Sr. Analyst, Information Security at The Segal Company (Eastern States), Inc. in New York, New York

Job Description:

For nearly 80 years, Segal has been providing employee benefits, retirement plan investment advisory and human resources consulting for multiemployer trust funds, corporations and public sector organizations. Segal is an independent, privately and employee-owned firm. Our independence allows us to provide unbiased consulting services for our clients. Headquartered in New York City, Segal has offices throughout the United States and in Canada. We are a smaller organization that provides a more intense and broader exposure for development purposes within a culture that is highly collegial and team-oriented. You will work with colleagues who are smart, professional, talented and...nice people. We offer a competitive pay and benefits package that includes a defined benefit and matching 401(k) retirement plans.

The Senior Information Security Analyst will implement and support Segal's Information Security Program. The role will interface with colleagues throughout the organization including the Technology and Security Services group within IT, as well as IT Applications. In addition, the Information Security Analyst will collaborate with, and serve as a resource and advisor to Segal's Data Security Committee and its members, and to Segal as a whole.

Responsibilities:

• Support Segal’s Access Management Program initiatives and evolution.


• Support Segal’s Vendor Risk Management Program initiatives and evolution.


• Interface with clients as warrented to represent Segal’s Information Security program and capabilities in correlation to client requirements.


• Coordinate and track Information Security related third party audits and assessments (e.g. SOC2, HIPAA Security Rule Compliance, penetration and vulnerability tests) including scope of audits, timelines, and outcomes.


• Generate and maintain Information Security reporting metrics including preparing metrics for presentation to senior company management.


• Support Segal’s Data Loss Prevention (DLP) program including program evolution, event investigation, and metrics generation.


• Leverage auditing controls and processes to evaluate ongoing compliance with regulatory and client requirements which include but are not limited to: SOC2, NYSDFS, DOL Cybersecurity Guidelines, as well as Segal Information Security Policies and Procedures.


• Generate and maintain status reports and metrics on any required remediation efforts that result from Risk Assessments, Analysis, Vulnerability, and Penetration Assessments.

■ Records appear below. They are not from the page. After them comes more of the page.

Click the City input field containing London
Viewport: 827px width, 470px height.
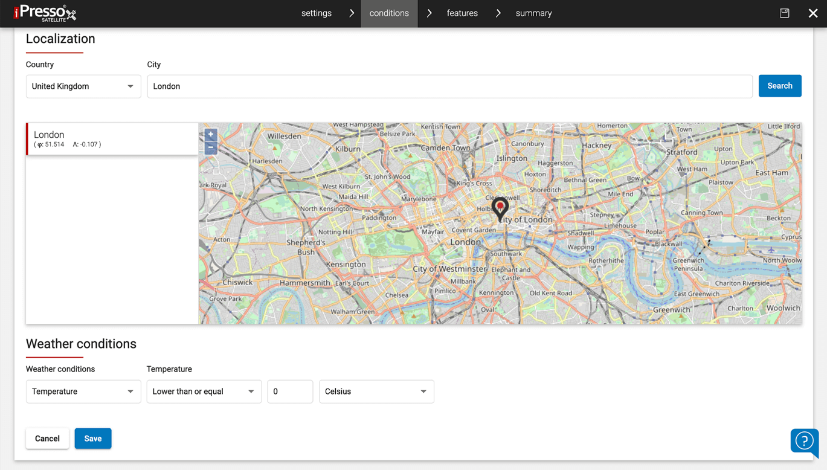tap(449, 87)
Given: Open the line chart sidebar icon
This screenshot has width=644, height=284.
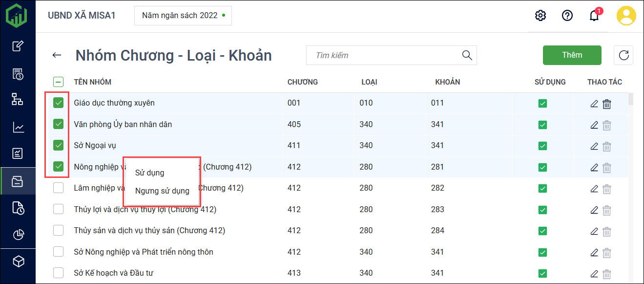Looking at the screenshot, I should [x=18, y=128].
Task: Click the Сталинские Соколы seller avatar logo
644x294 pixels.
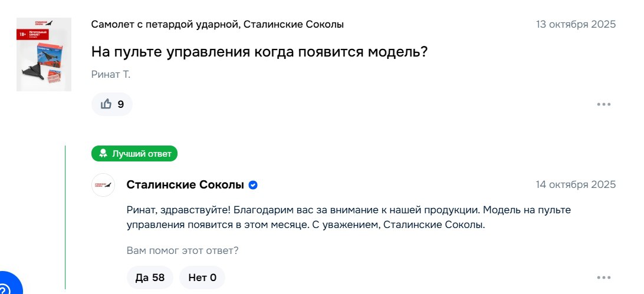Action: click(103, 185)
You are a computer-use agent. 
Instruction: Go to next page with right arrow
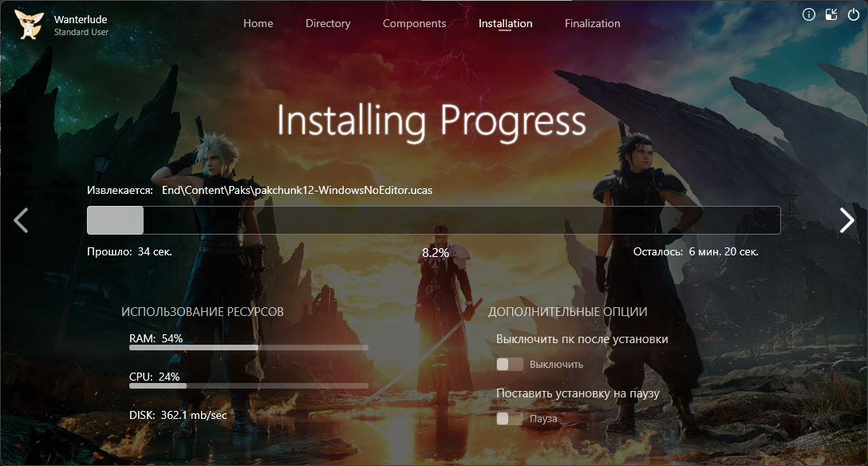[846, 220]
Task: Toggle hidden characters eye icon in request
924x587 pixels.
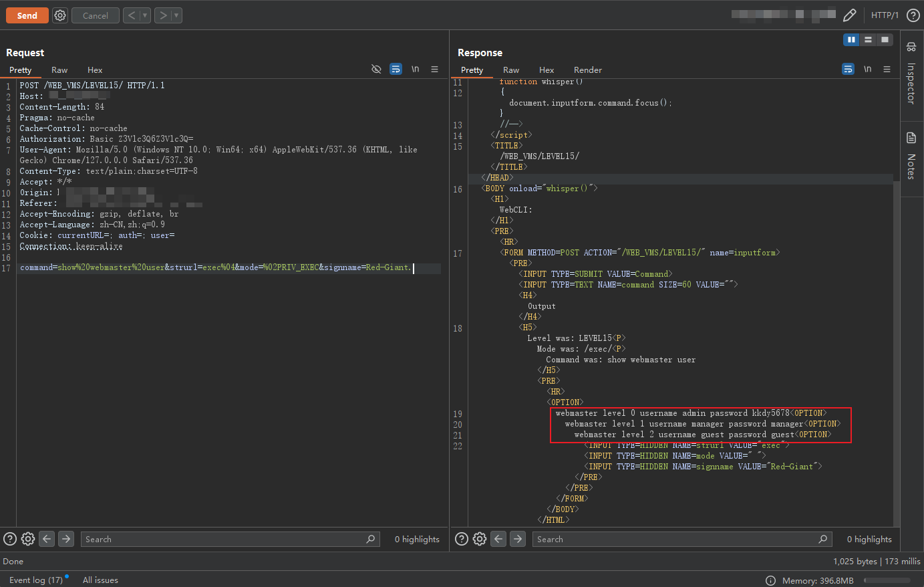Action: pyautogui.click(x=376, y=70)
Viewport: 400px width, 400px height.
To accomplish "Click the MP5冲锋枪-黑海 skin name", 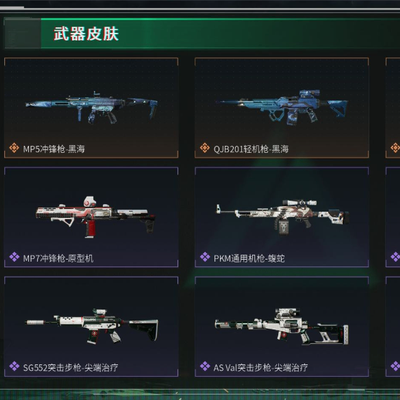I will 54,149.
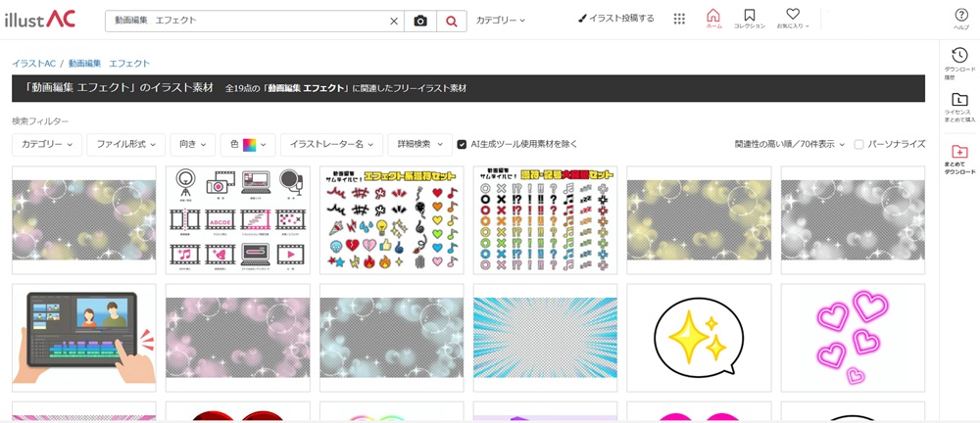Open the sort order and display count dropdown
980x423 pixels.
(789, 144)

• Coordinate with Technology and Security Services and IT Applications management to ensure technical systems and controls are aligned with Segal and client information security goals and requirements.


• Contribute to the development, maintenance, and delivery of information security awareness content and programs.


• Create, develop and maintain comprehensive information security documentation, and policies and procedures to be leveraged in responding to client and auditor security inquiries, as well as for Segal marketing purposes.


• Provide project management for security related projects including but not limited to policies and procedures development, proposal language maintenance and audits.


• Serve as an integral part of the IT Computer Security Incident Response Team (CSIRT). Coordinate Incident Response procedures including but not limited to identification, fact gathering, and documentation.


• Monitor, investigate, interpret, correlate and evaluate Information Security alerts that are generated by Segal’s various Security infrastructure components and services.


• Monitor IT security industry trends, issues, and emerging technologies. Advise, counsel, and educate IT management on their relative importance and impact.

Experience:

The candidate will have  3-5 years of  experience in Information Security, including recent experience with security programs (i.e. Data Access Management, Vendor Risk Management, Compliance, Data Loss Prevention, Vulnerability Management, metrics and reporting, policies and procedures, audits, governance, oversight, etc…) and technology (i.e. Intrusion Prevention Systems, e-mail and web filtering, identity and access management, Mobile Device Management, etc…). In-depth understanding of Information Security concepts. Knowledge of the security compliance requirements for HIPAA, SOC2, NYSDFS, etc…. Experience supporting related functions (such as IT audit, IT Risk Management, regulatory compliance). Experience with the development and implementation of enterprise security architectures and programs. A strong background in IT architecture and operations, with a solid understanding of security and auditing systems as well as networking protocols. Project management experience required. Strong communication, documentation, and presentation skills required. Bachelor's Degree in a related field or equivilant experience.

Diversity and Inclusion at Segal:

At Segal, we are committed to a culture of diversity and inclusiveness, as demonstrated through our recruitment, retention and employee development programs. We maintain an environment that respects and builds on the assets and talents of each person, valuing their differences. We also engage in good faith efforts to maintain an environment free from discrimination and harassment in strict compliance with applicable laws, and consider all qualified candidates for employment without regard to their race/ethnicity, national origin, color, religion, gender, sexual orientation, gender identity or expression, age, disability or medical condition, protected veteran or military status, criminal record history, marital status, or status in any group or class protected by applicable federal, state or local law. We also engage in affirmative action to employ and advance in employment qualified women, minorities, disabled individuals and protected veterans. Maintaining a diverse and inclusive workforce is a win/win, and provides Segal with the opportunity to leverage our top talent to provide innovative solutions to our clients.